By A Correspondent- Four Nigerian men illegally boarded a cargo ship hoping to reach Europe, but were shocked to learn they had landed on the other side of the Atlantic, in Brazil.
They travelled approximately 5,600km (3,500 miles) across the ocean on the rudder – a flat or curved piece of material attached to a boat or ship’s back that helps to steer and navigate it, surviving on minimal food and drink.
After ten days at sea, they ran out of supplies and resorted to drinking seawater to survive for another four days before being rescued by the Brazilian federal police in Vitoria.
Aj Jazeera reports that two of the men were returned to Nigeria upon their request, while the other two applied for asylum in Brazil.
Roman Ebimene Friday, a 35-year-old from Bayelsa state, had attempted to flee Nigeria by ship once before but was arrested by authorities there. He and Thankgod Opemipo Matthew Yeye, a Pentecostal minister from Lagos State, said that economic hardship, political instability, and crime had left them with little option but to abandon their native Nigeria. Yeye’s peanut and palm oil farm had been destroyed by floods, leaving him and his family homeless. A 38-year-old Thankgod Opemipo Matthew Yeye said:
It was a terrible experience for me. On board, it is not easy. I was shaking, so scared. But I’m here.

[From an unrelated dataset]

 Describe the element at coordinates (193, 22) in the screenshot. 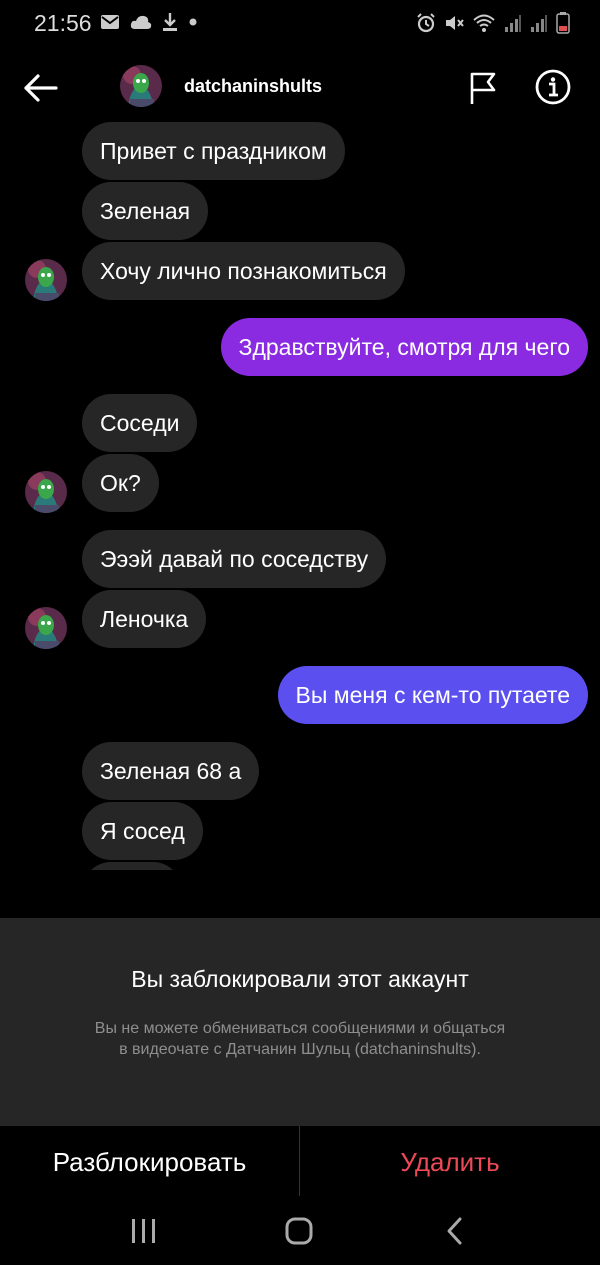

I see `dot-icon` at that location.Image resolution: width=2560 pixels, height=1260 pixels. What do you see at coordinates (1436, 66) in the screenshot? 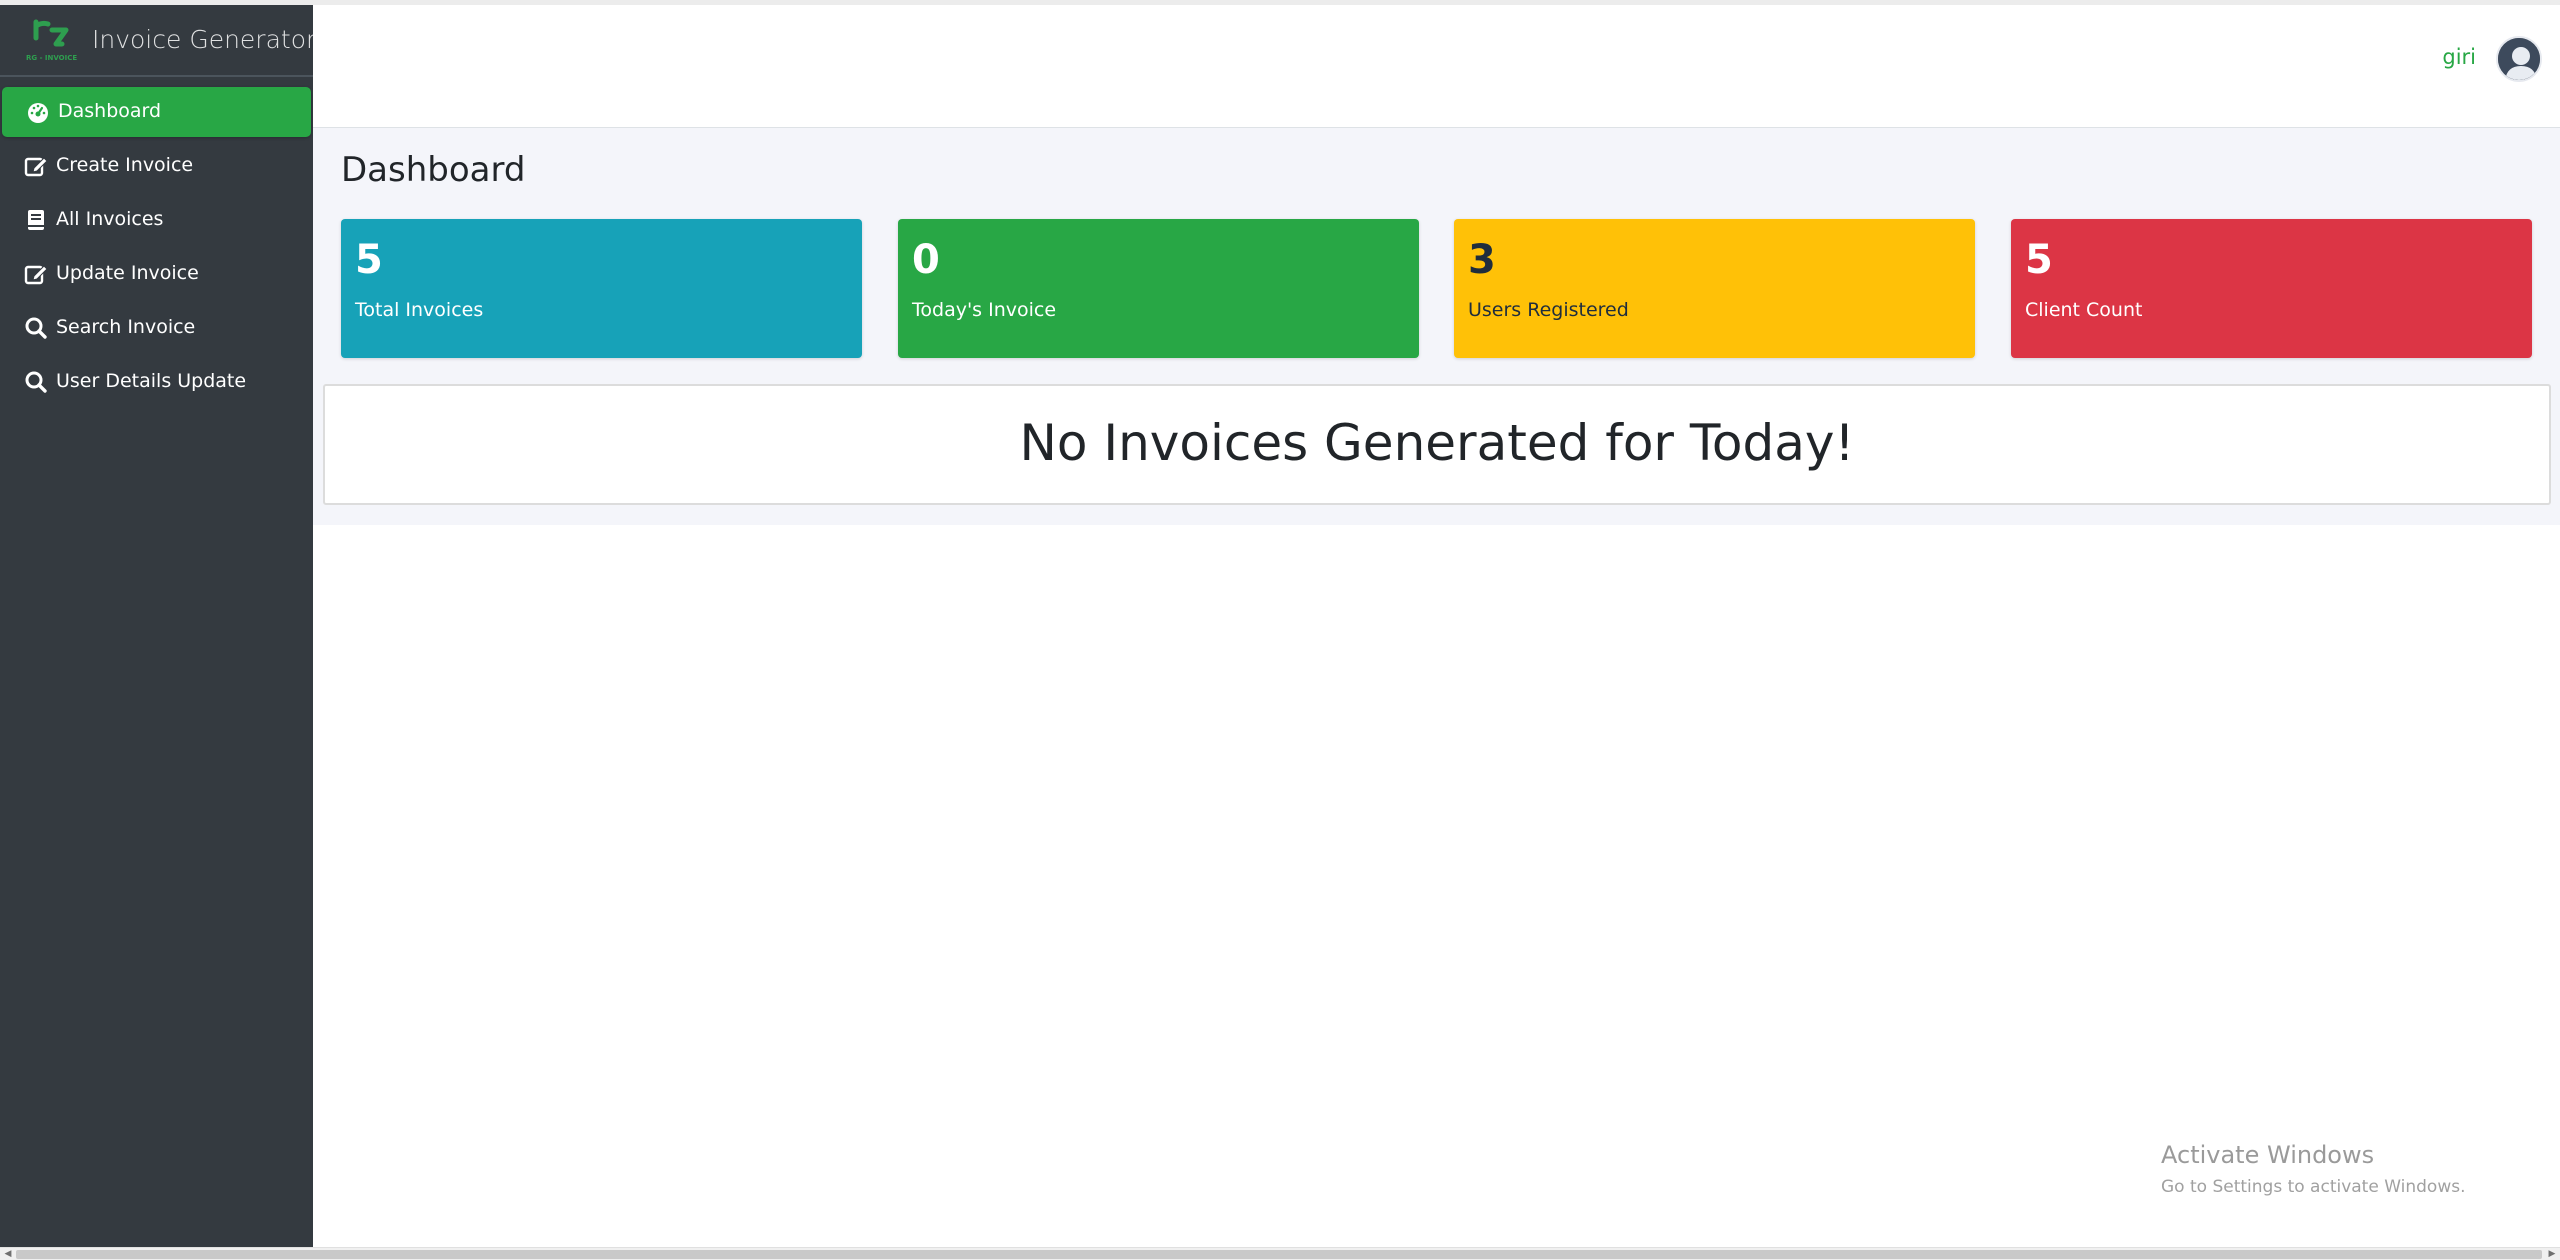
I see `top-navbar: giri` at bounding box center [1436, 66].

Friday said during their journey, they played cat and mouse with the ship’s crew to avoid being seen and potentially thrown overboard. They remained silent and tied themselves to a net rigged around the rudder with a rope. The cramped conditions, noise of the engine, and proximity to the ocean made sleep rare and risky.

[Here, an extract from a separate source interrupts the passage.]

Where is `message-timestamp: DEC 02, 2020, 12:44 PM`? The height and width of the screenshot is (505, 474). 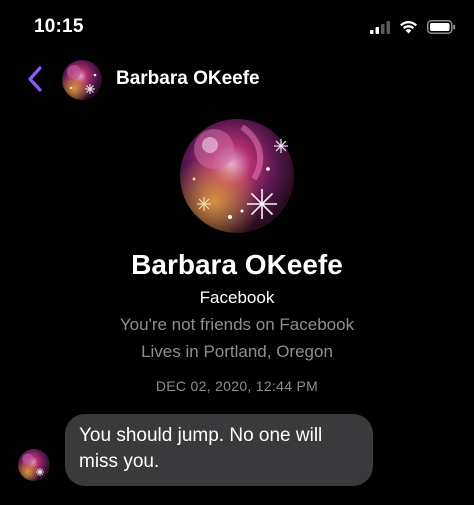 message-timestamp: DEC 02, 2020, 12:44 PM is located at coordinates (237, 386).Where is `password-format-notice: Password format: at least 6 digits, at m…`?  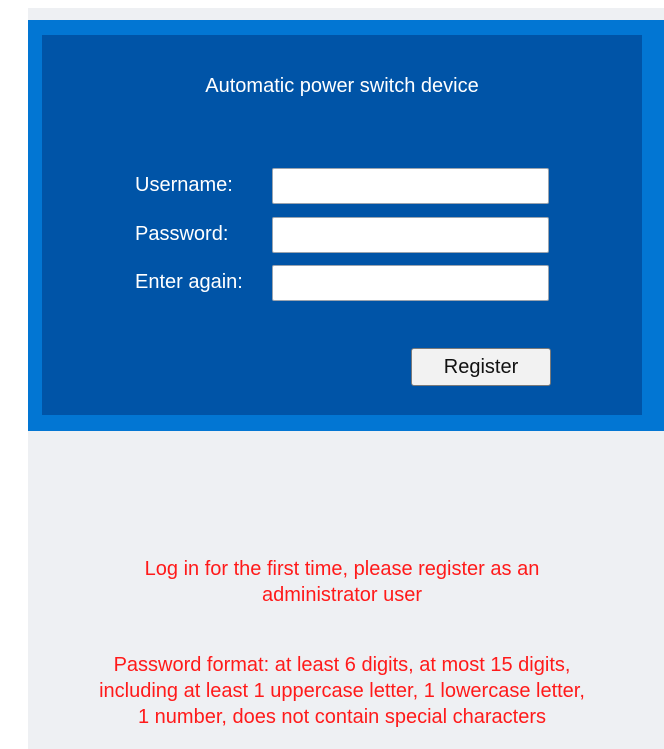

Father Paolo Parise, a priest at the Sao Paulo shelter, noted that their journey exemplified the lengths people will go to in search of a new start. It also highlighted the inherent dangers that migrants face in their quest for better lives.
The phenomenon of Africans leaving their countries in search of better economic opportunities and political stability is a significant challenge that continues to affect the continent. During their journeys, many migrants face significant dangers and challenges, including the use of dangerous and illegal routes, human trafficking, and abuse and exploitation. Unfortunately, some feel that they have no other choice but to take these risks in order to improve their circumstances.
Africa is a continent with vast natural resources, yet its citizens often find themselves living in abject poverty. The failure to see the benefits of these resources has been attributed to several factors, including corruption, lack of value-addition and beneficiation, exploitation, and maladministration.